===== Source data

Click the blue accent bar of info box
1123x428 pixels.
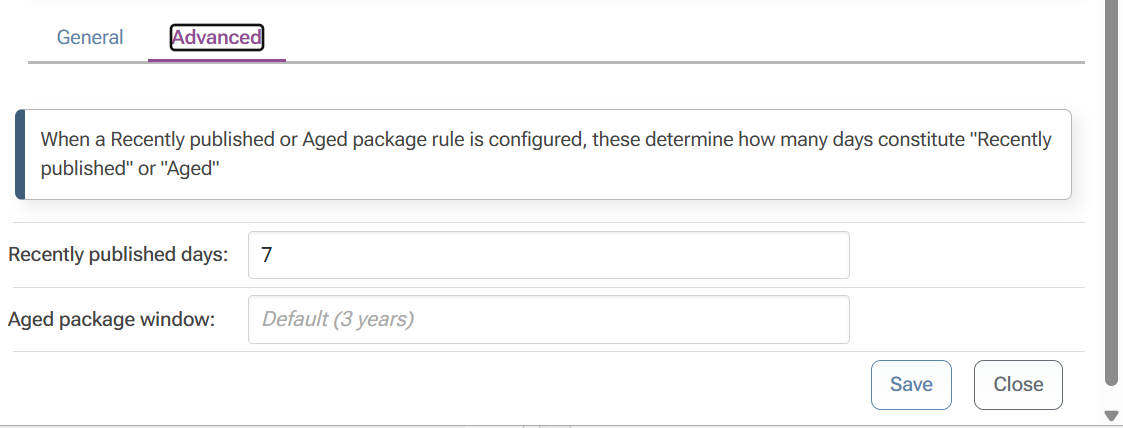[x=20, y=155]
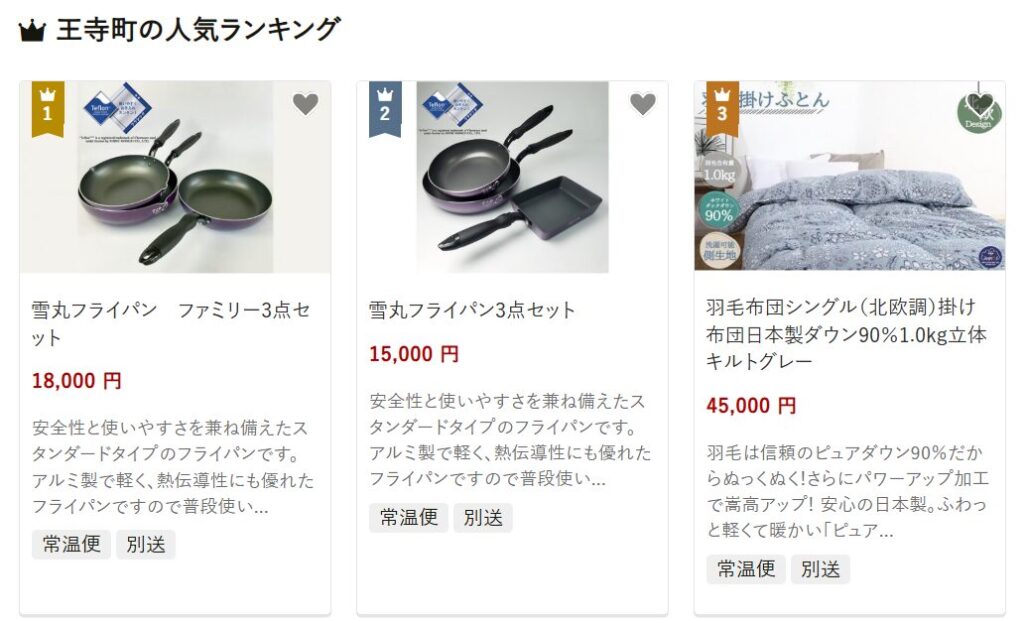Select 常温便 tag on duvet card

point(746,569)
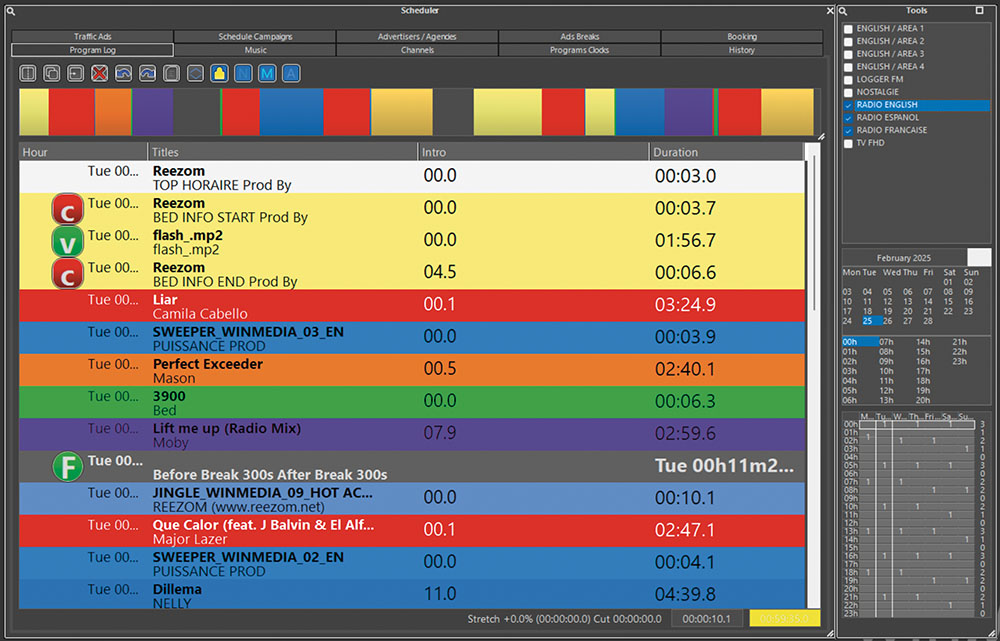
Task: Toggle the blue M toolbar button
Action: point(267,73)
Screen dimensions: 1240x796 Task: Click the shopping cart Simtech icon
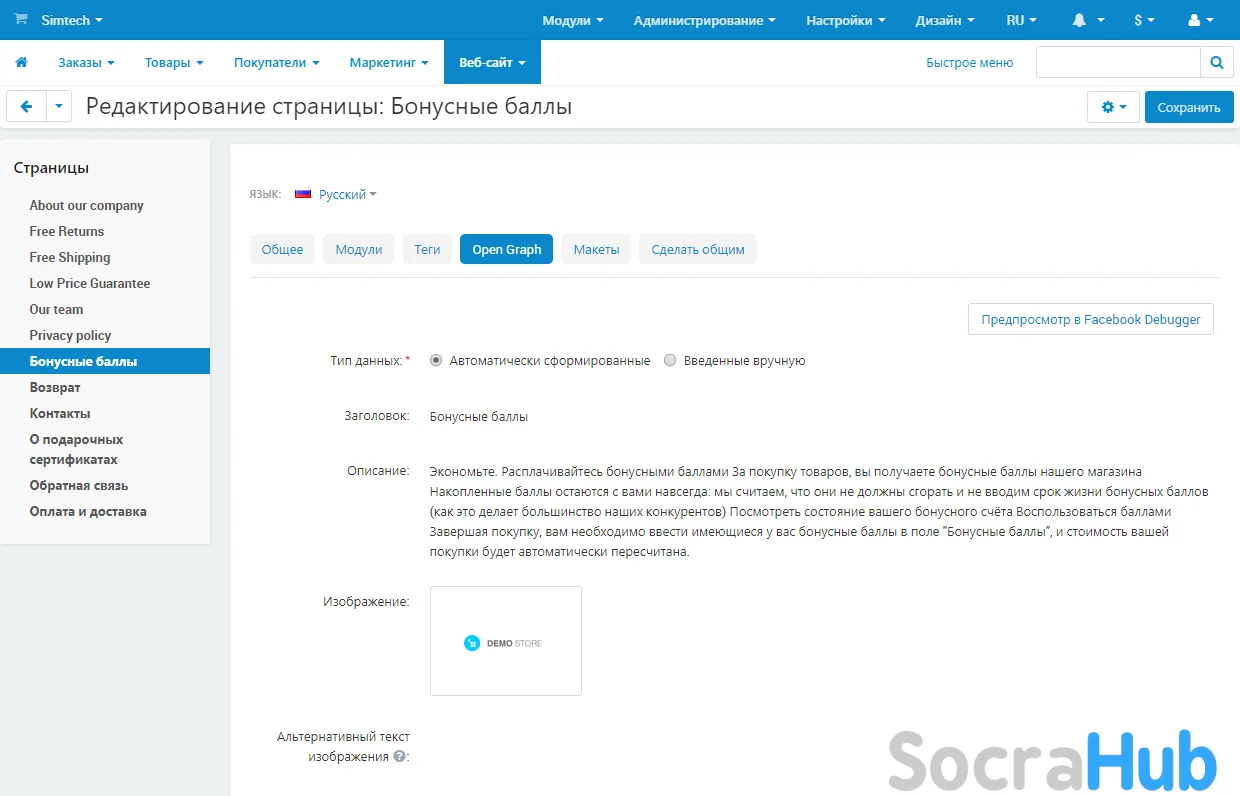pyautogui.click(x=21, y=20)
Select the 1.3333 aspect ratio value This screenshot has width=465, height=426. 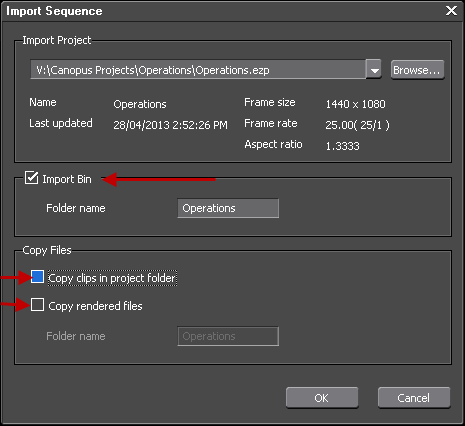pos(343,146)
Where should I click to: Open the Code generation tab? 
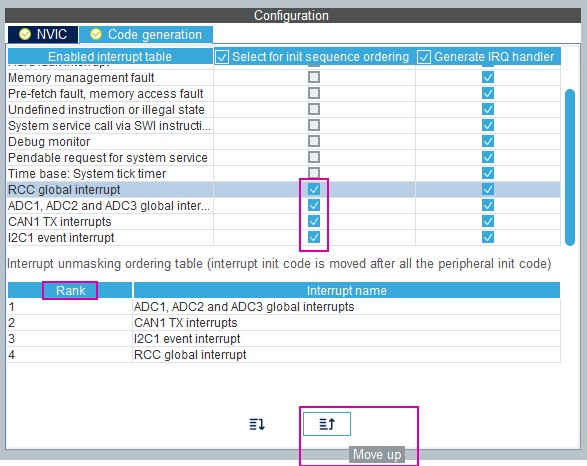(146, 34)
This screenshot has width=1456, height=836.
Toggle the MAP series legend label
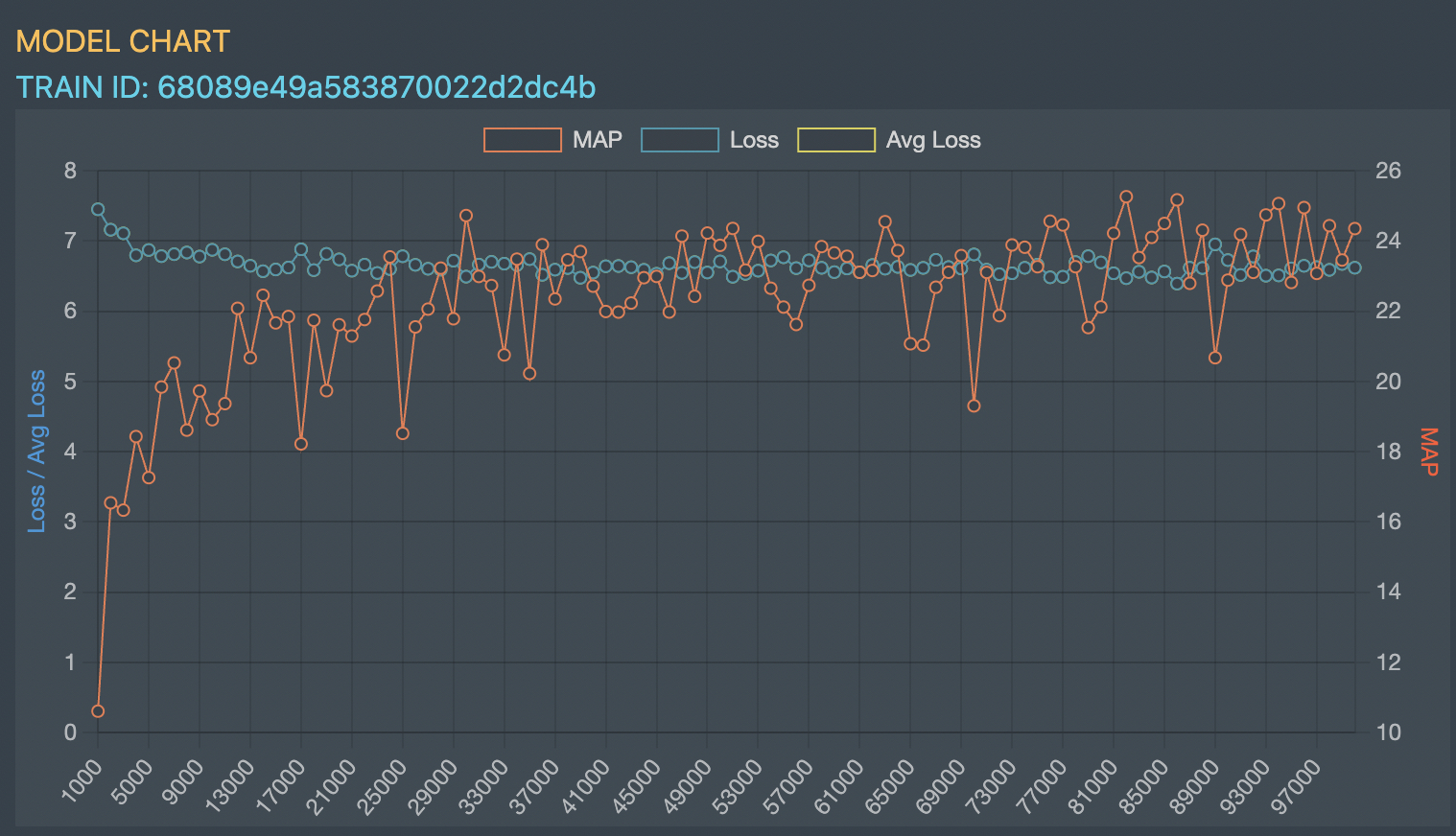(x=597, y=140)
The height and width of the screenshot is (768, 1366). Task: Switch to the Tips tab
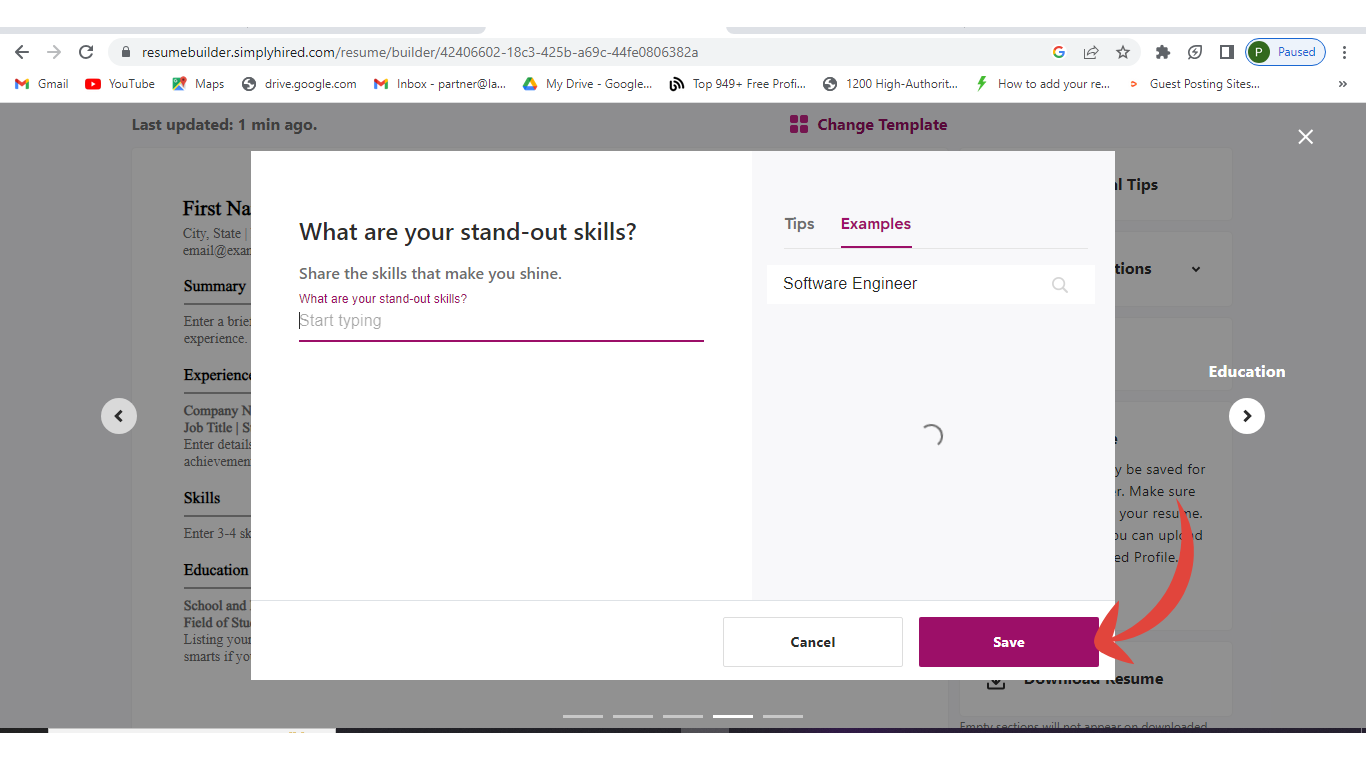point(799,224)
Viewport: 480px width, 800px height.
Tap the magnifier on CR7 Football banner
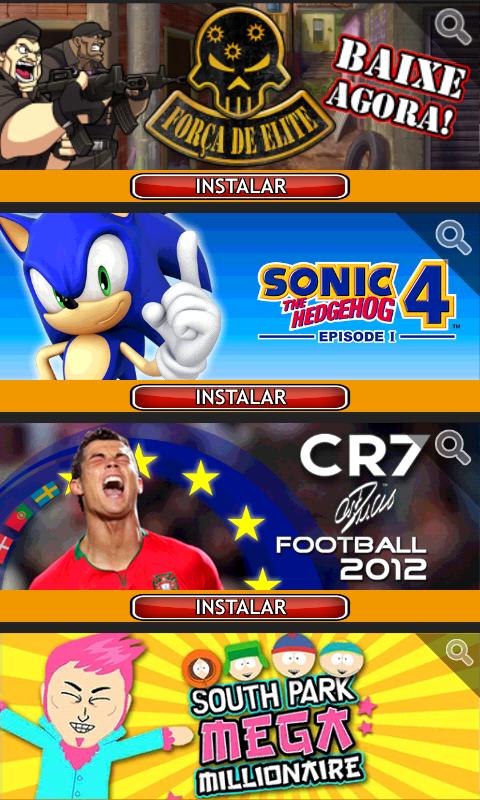(453, 447)
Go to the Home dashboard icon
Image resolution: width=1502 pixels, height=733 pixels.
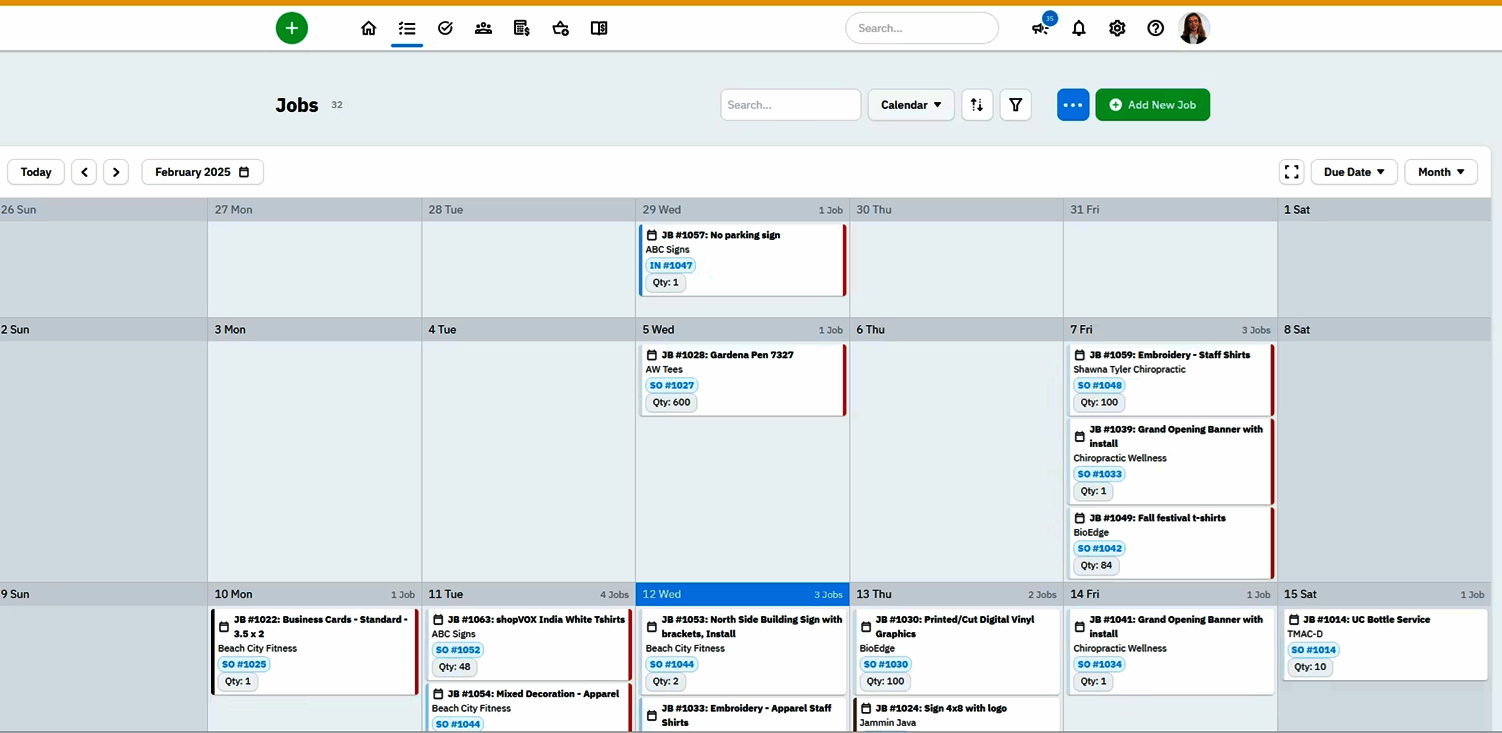369,28
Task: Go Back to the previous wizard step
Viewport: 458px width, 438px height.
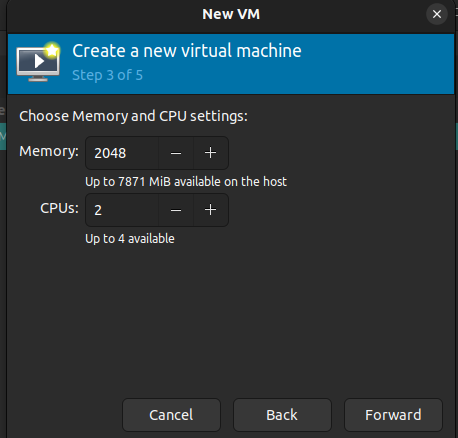Action: (282, 415)
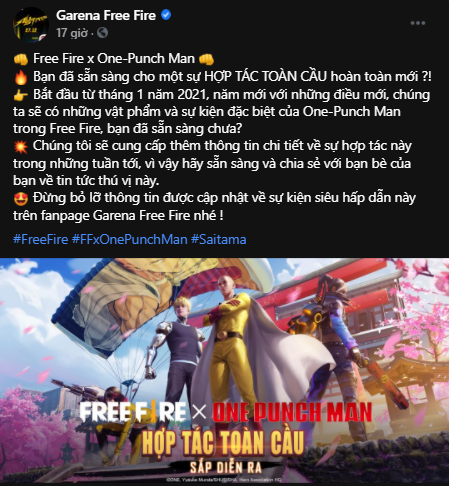
Task: Click the HỢP TÁC TOÀN CẦU banner text
Action: click(223, 442)
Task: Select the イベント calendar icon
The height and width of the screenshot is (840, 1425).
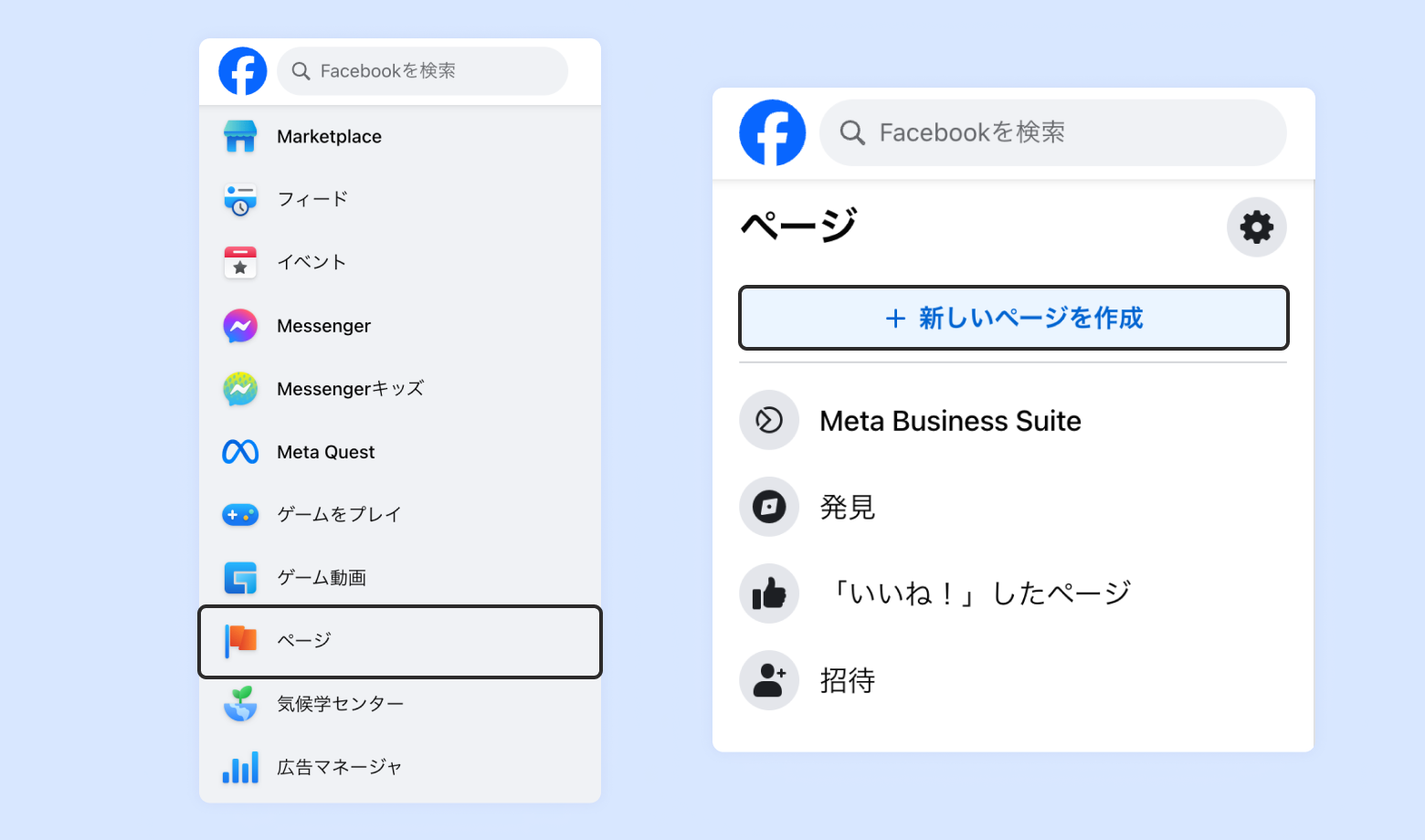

==========

Task statement: Please set down the lines from the one with "Viewport: 458px width, 438px height." to the end of the entries above, exactly as they are, and drop every picture.

Result for this task:
Viewport: 458px width, 438px height.
Action: (282, 415)
Task: Click the HỢP TÁC TOÀN CẦU banner text
Action: click(223, 442)
Task: Select the イベント calendar icon
The height and width of the screenshot is (840, 1425).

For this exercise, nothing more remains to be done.